The RSNA reporting templates have been created to represent “best practice” in radiology reporting [8], rather than as a normative standard. In general, the templates were crafted by national committees of subspecialty experts or as “time-tested” examples of reporting templates used at individual institutions. That the reporting templates adequately capture the salient aspects of corresponding radiology reports is an untested hypothesis. The experiment described here sought to evaluate the extent to which the RSNA reporting templates covered the content of corresponding free-text reports.

The RSNA reporting templates that we examined accounted for no fewer than 17 % and up to 49 % of the concept occurrences in a sample of corresponding radiology reports. Although the reporting templates contained a small number of unique concepts, their concepts appeared with high frequency in radiology reports. For all reports in this study, template-based concepts appeared in actual reports at least 2.5 times more frequently than non-template-based concepts.

This study had several limitations. We examined a small number of reporting templates, and explored reports of only one procedure type for each template. The reports were obtained over a relatively brief period (1 week) from a single institution, and hence may reflect individual biases. The NCBO Annotator often identified multiple concepts for a specific term. For example, the phrase “right kidney” was mapped to annotations for “right,” “kidney,”, “right kidney,” “entire kidney,” “kidney structure,” and “right kidney structure.” Such redundancy may artificially increase the percentage of matching terms.

Despite these limitations, we believe that our results provide useful estimates of how well the reporting templates capture the concepts that appear frequently in radiology reports. A more “complete” template may be desirable, but it is likely to be more complex and possibly more difficult to use.
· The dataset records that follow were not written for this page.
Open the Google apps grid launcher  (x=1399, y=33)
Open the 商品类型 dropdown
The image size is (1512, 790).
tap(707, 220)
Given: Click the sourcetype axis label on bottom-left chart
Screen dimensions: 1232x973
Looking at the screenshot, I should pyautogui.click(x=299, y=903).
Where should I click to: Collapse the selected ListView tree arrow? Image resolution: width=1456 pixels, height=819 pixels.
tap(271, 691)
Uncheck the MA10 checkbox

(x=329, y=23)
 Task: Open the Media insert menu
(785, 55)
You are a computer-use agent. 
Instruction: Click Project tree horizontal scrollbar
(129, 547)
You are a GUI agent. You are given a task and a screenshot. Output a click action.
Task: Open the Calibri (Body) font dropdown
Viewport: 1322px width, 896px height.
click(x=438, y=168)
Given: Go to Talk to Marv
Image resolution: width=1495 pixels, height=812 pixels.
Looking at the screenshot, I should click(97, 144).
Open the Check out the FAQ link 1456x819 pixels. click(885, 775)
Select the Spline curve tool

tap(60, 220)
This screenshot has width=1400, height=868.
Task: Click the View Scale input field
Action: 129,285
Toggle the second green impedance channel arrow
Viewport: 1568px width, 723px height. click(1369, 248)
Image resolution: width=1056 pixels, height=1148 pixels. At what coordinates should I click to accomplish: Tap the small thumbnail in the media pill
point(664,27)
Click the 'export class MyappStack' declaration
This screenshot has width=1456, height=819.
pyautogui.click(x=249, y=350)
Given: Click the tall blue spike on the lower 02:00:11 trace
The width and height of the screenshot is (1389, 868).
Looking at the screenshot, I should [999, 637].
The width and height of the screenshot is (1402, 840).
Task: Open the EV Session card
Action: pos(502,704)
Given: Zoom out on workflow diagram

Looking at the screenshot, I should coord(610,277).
Even a relatively simple template, such as “Chest Xray,” addressed almost one-fifth of the concepts that appeared in two-view chest radiograph reports. The techniques used here may be helpful to determine the appropriate complexity of radiology reporting templates, and to identify those concepts that appear most frequently and should be considered for inclusion in the templates. Such techniques may be incorporated into automated approaches to construct reporting templates that optimally model the content of clinical radiology reports.

Conclusion

The reporting templates analyzed in this study yielded 17 to 49 % of the concept occurrences in actual radiology reports, and contained concepts that appeared significantly more frequently than others. This finding suggests that the RSNA reporting templates provide useful coverage of the “domain of discussion” in radiology reports. The techniques used in this study can guide the development of reporting templates by identifying concepts that occur frequently in radiology reports. These techniques also can help evaluate the coverage of existing templates and establish global benchmarks for reporting templates.